A yawning girl dressed in purple opens her front door to a snow-covered wonderland in "Part One: Winter Wear." Her mother advises, "You better wear your boots." Her father suggests earmuffs. Though her parents don't appear again, the remaining characters who suggest additional winter wear do: a dog ("You'd better wear your snowpants"), a cat, Louise the purple hippo, a tree and refrigerator. "Now go outside and have fun!" they all shout from the doorway. By the time she's fully attired, the snow has melted and the trees are in full leaf. In "Spring Splendor," the girl sings the season's praises, dressed in a tutu and wielding a magic wand. She and her dog make "a happy duo,/ A jolly pair are we!" But their high-octane chanting and pretending (portrayed in a series of vertical panels) brings out the Bad Kitty in the family cat, attempting to nap under a tree. One of the most original comics panel sequences involves the heroine melting in "Summer Sidewalks." Louise the purple hippo figures out how to save her (hint: it involves the freezer).
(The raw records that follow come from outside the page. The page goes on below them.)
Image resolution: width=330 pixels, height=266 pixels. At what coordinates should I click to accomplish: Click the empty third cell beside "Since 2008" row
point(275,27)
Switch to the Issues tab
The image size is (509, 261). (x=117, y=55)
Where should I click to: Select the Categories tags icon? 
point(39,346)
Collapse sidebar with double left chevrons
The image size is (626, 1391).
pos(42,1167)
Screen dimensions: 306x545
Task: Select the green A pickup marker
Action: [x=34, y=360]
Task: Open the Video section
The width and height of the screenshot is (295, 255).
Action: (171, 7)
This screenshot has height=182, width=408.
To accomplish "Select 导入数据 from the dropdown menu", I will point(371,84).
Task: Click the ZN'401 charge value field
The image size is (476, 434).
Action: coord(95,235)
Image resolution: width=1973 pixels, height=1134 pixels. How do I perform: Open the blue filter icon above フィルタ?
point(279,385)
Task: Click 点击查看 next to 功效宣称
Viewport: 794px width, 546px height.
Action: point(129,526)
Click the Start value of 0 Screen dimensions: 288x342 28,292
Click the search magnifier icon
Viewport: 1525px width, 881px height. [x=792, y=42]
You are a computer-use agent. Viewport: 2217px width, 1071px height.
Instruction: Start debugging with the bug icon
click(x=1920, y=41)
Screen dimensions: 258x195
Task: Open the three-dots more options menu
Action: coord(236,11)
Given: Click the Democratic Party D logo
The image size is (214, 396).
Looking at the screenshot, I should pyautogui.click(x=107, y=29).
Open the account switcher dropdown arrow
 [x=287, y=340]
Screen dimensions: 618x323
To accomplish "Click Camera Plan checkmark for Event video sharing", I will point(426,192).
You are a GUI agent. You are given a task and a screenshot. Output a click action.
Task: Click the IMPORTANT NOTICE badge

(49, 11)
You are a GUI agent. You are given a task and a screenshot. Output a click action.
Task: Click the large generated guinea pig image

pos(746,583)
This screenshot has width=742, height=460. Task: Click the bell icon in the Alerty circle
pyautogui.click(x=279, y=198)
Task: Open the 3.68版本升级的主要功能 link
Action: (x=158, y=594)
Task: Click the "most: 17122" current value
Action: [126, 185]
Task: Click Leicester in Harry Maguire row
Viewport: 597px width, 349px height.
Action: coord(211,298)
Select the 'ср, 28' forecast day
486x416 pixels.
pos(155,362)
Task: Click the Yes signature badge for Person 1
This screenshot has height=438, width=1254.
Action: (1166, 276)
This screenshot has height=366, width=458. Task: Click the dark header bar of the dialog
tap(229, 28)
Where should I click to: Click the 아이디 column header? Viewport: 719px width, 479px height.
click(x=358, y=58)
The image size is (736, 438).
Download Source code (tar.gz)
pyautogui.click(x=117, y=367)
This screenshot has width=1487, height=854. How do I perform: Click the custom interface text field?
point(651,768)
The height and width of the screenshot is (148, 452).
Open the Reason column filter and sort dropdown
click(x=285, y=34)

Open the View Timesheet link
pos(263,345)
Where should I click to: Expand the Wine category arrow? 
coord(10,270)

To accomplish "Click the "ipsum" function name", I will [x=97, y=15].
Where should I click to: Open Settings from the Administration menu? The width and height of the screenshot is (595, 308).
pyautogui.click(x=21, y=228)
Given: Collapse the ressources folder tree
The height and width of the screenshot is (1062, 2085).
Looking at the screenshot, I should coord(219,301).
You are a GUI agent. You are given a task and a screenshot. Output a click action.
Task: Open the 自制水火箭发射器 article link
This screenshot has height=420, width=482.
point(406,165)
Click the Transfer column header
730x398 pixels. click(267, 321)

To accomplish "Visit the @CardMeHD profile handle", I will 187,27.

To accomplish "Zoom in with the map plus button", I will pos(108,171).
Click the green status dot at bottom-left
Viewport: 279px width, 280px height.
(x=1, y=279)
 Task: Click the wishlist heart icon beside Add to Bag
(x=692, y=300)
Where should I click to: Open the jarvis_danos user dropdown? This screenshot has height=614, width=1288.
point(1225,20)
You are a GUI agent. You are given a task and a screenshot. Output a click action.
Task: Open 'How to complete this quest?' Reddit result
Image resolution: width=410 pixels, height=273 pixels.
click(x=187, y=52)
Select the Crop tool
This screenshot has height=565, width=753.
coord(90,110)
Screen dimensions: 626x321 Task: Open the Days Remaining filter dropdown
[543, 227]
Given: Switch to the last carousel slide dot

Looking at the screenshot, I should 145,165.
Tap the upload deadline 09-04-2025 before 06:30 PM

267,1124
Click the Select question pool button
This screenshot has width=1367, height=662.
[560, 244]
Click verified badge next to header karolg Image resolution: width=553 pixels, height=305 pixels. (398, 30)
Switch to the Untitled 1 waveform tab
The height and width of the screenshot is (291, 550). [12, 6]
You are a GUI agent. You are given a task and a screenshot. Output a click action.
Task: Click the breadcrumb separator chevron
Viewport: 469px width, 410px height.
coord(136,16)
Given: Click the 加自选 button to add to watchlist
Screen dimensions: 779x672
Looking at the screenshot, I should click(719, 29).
The finale, "Fall Foliage," steers toward metafiction, as the girl reads this very book to the tree (introduced in the opening). Its leaves turn brown, then fall like chocolate flakes in Bruel's collage illustrations. A celebration for all seasons. --Jennifer M. Brown, children's editor, Shelf Awareness
Discover: A spunky heroine moves from winter to fall, in a tale with the pacing and energy of a comic book.